→ Text
Re: PATCH: CITEXT 2.0 v3 - Mailing list pgsql-hackers

From David E. Wheeler
Subject Re: PATCH: CITEXT 2.0 v3
Date
Msg-id 3DBB7578-3FE4-4FB6-A594-313BA7C7BD8D@kineticode.com
Whole thread Raw
In response to Re: PATCH: CITEXT 2.0 v3  ("David E. Wheeler" <david@kineticode.com>)
List pgsql-hackers
On Jul 12, 2008, at 15:13, David E. Wheeler wrote:

>> 2. It's ridiculously slow; at least a factor of ten slower than doing
>> equivalent tests directly in SQL.  This is a very bad thing.  Speed  
>> of
>> regression tests matters a lot to those of us who run them a dozen  
>> times
>> per day --- and I do not wish to discourage any developers who don't
>> work that way from learning better habits ;-)
>
> Hrm. I'm wonder why it's so slow? The test functions don't really do  
> a lot. Anyway, I agree that they should perform well.

→ Supplied data
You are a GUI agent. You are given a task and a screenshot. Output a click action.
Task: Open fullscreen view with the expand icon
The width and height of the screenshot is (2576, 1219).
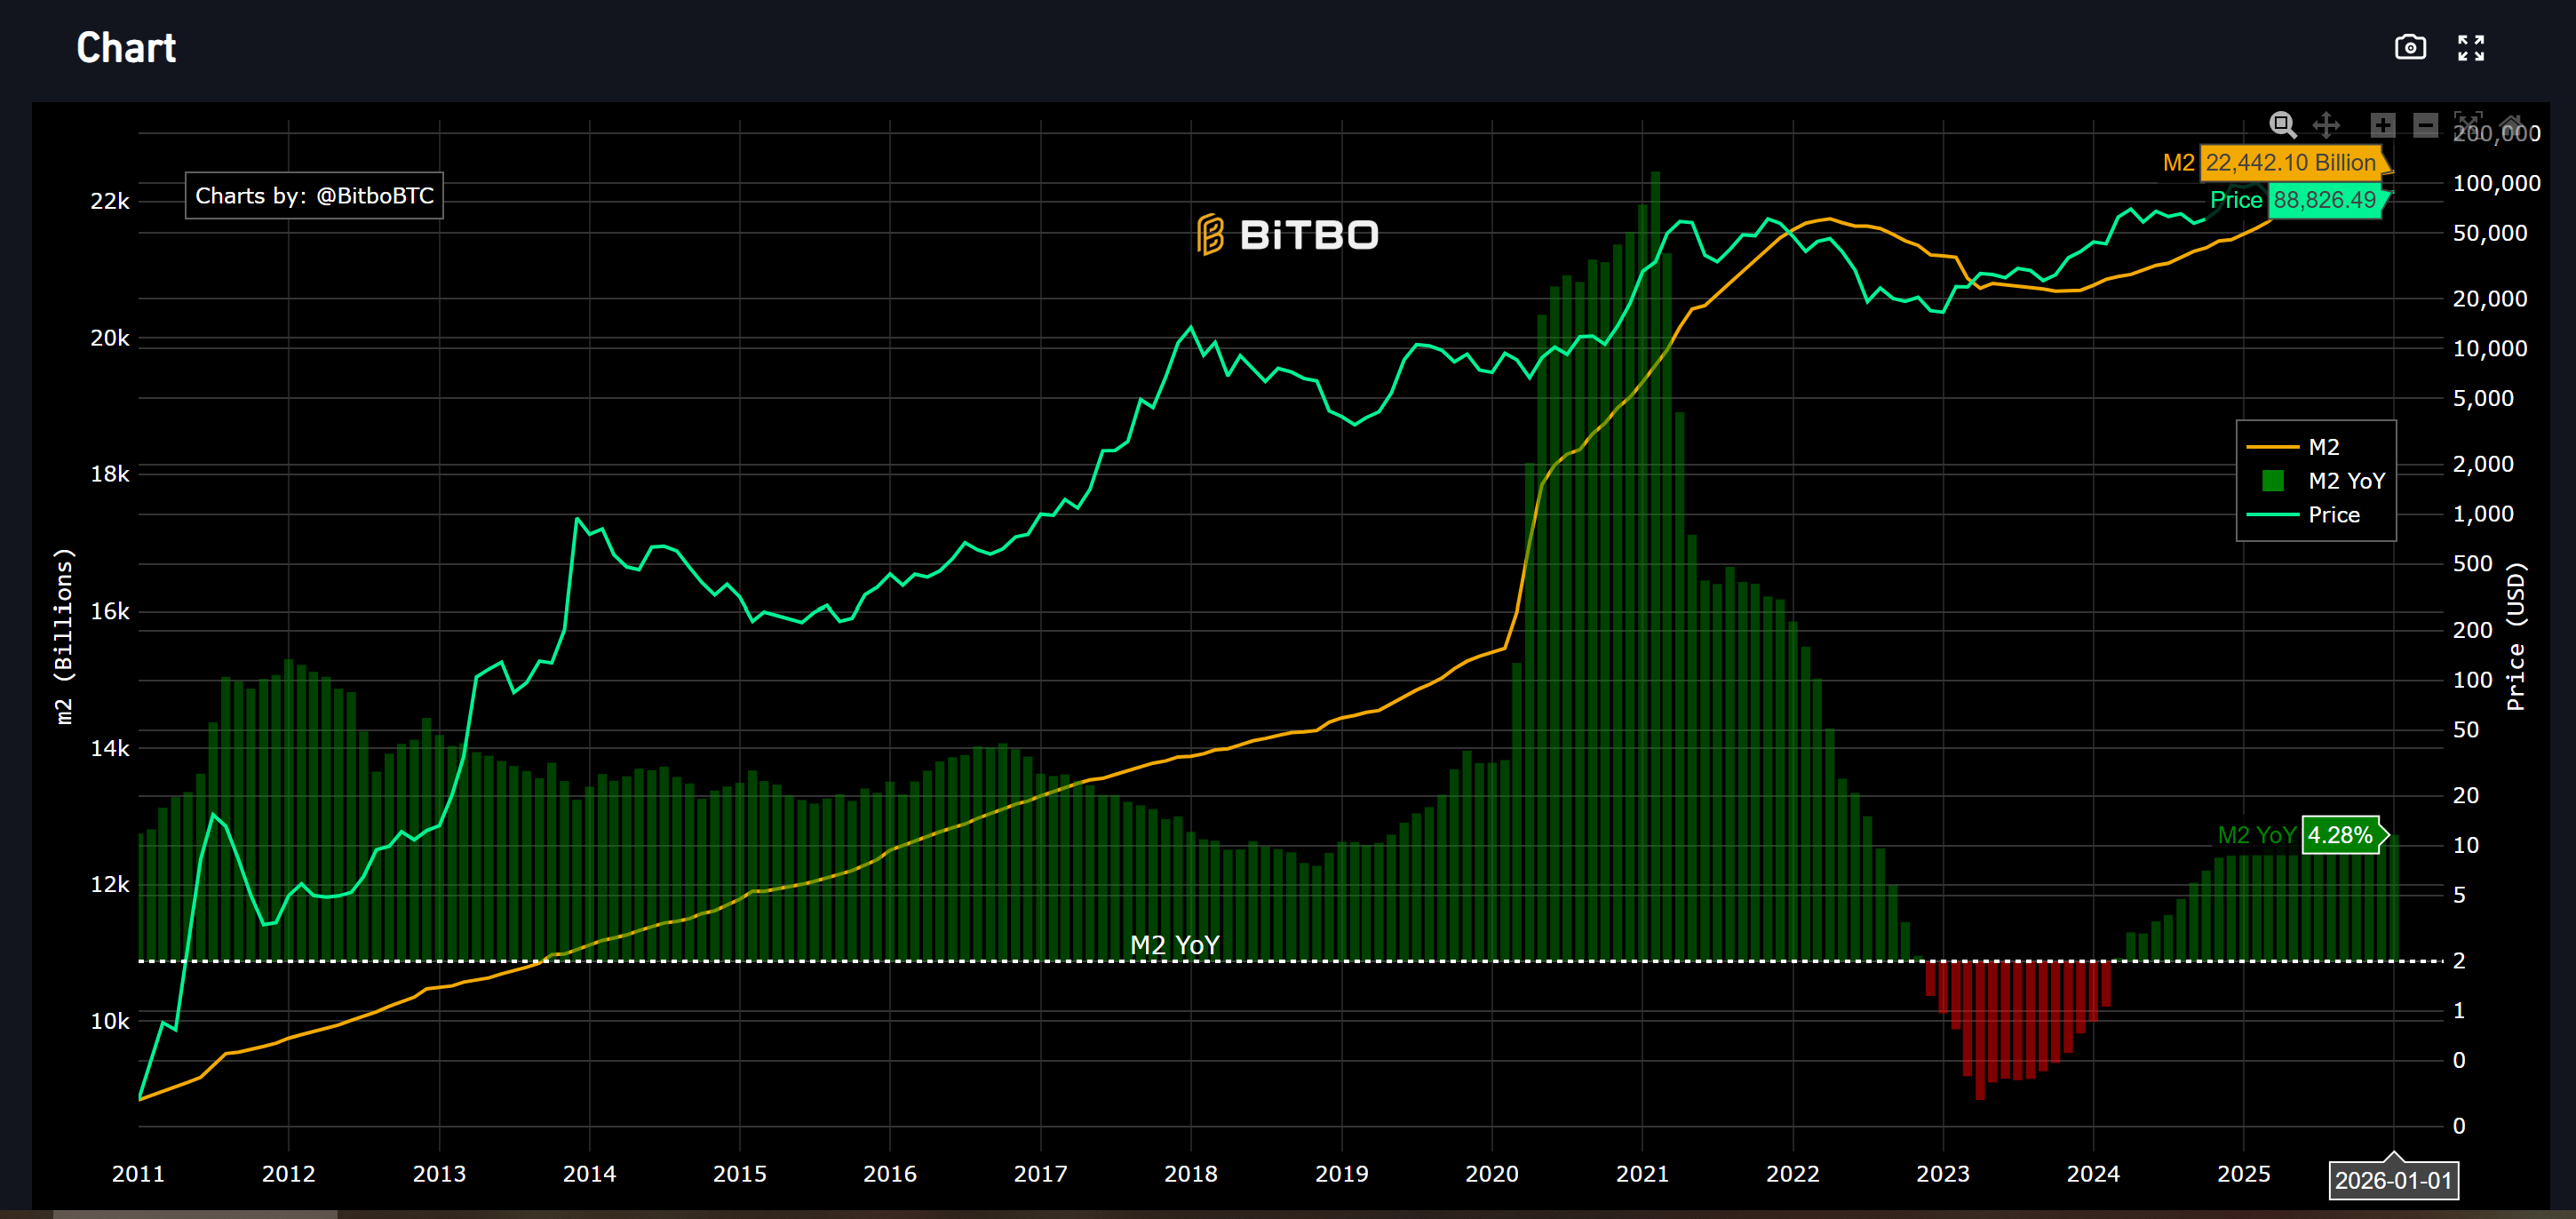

→ Tasks
A) Answer these questions from the mailing list message:
(i) Which mailing list was the message posted to?
(ii) What is the subject line of the message?
(iii) By roughly what factor are the tests said to be slower than equivalent tests done directly in SQL?
B) According to the quoted objection in the mailing list message, why is the slowness of the regression tests a very bad thing?
The material has no connection to the text.

→ Responses by task
A)
(i) pgsql-hackers
(ii) Re: PATCH: CITEXT 2.0 v3
(iii) At least a factor of ten

B) The speed of regression tests matters a lot to developers who run them a dozen times per day. The writer also doesn't want to discourage developers who don't work that way from learning better habits.